“У меня с представителями Коминтерна установились очень тесные отношения, и день ото дня они становились все более дружественными”, – вспоминал Зорге>[49]. Обеим сторонам, очевидно, удалось произвести друг на друга хорошее впечатление. Чего не скажешь о Кристиане: когда ее муж привел делегатов в квартиру, которую она с таким вкусом обставила старинной мебелью, манеры революционеров привели ее в ужас. “Я вижу, как они сидят на моем сиреневом диване, едят принесенный с собой арахис, – вспоминала она в коротких мемуарах, опубликованных в 1964 году в одной швейцарской газете, – и просто бросают скорлупу на ковер”>[50].

Не замечая буржуазных предрассудков Кристианы, Пятницкий при закрытии съезда предложил Зорге приехать в этом году в Москву и поработать в штаб-квартире Коминтерна. В частности, советские товарищи просили Зорге “заняться организацией разведотдела Коминтерна”>[51].

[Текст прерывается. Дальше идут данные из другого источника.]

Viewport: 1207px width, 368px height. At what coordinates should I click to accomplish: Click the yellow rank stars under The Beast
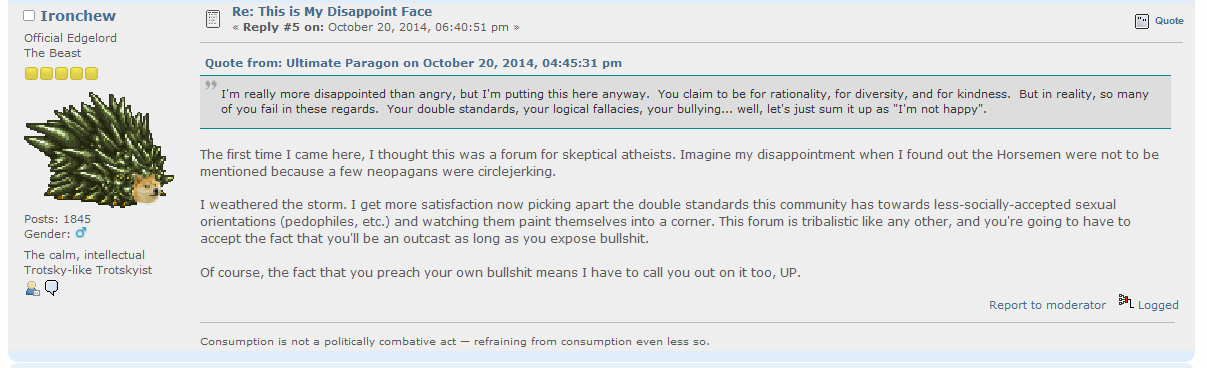61,73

Зорге, возможно, уже давно ждал этого приглашения. Кристиана писала, что они заговорили о переезде в Москву, едва переехав во Франкфурт в 1922 году>[52]. Видный марксист Давид Рязанов, воодушевленный связями двоюродного деда Зорге с Карлом Марксом, пригласил Рихарда на работу в основанный им Институт марксизма-ленинизма>[53]. Тогда Компартия Германии не отпустила Зорге. Но к 1924 году подобное неповиновение требованиям Москвы становилось политически невозможным. На этот раз Берлин одобрил запрос Зорге о работе в Исполкоме Коминтерна. В октябре 1924 года Зорге сел в поезд, следовавший в Москву. Кристиана осталась в Германии, ожидая подтверждения места библиотекаря в Институте марксизма-ленинизма.

Глава 3

“Фанатичные отбросы потерянного столетия”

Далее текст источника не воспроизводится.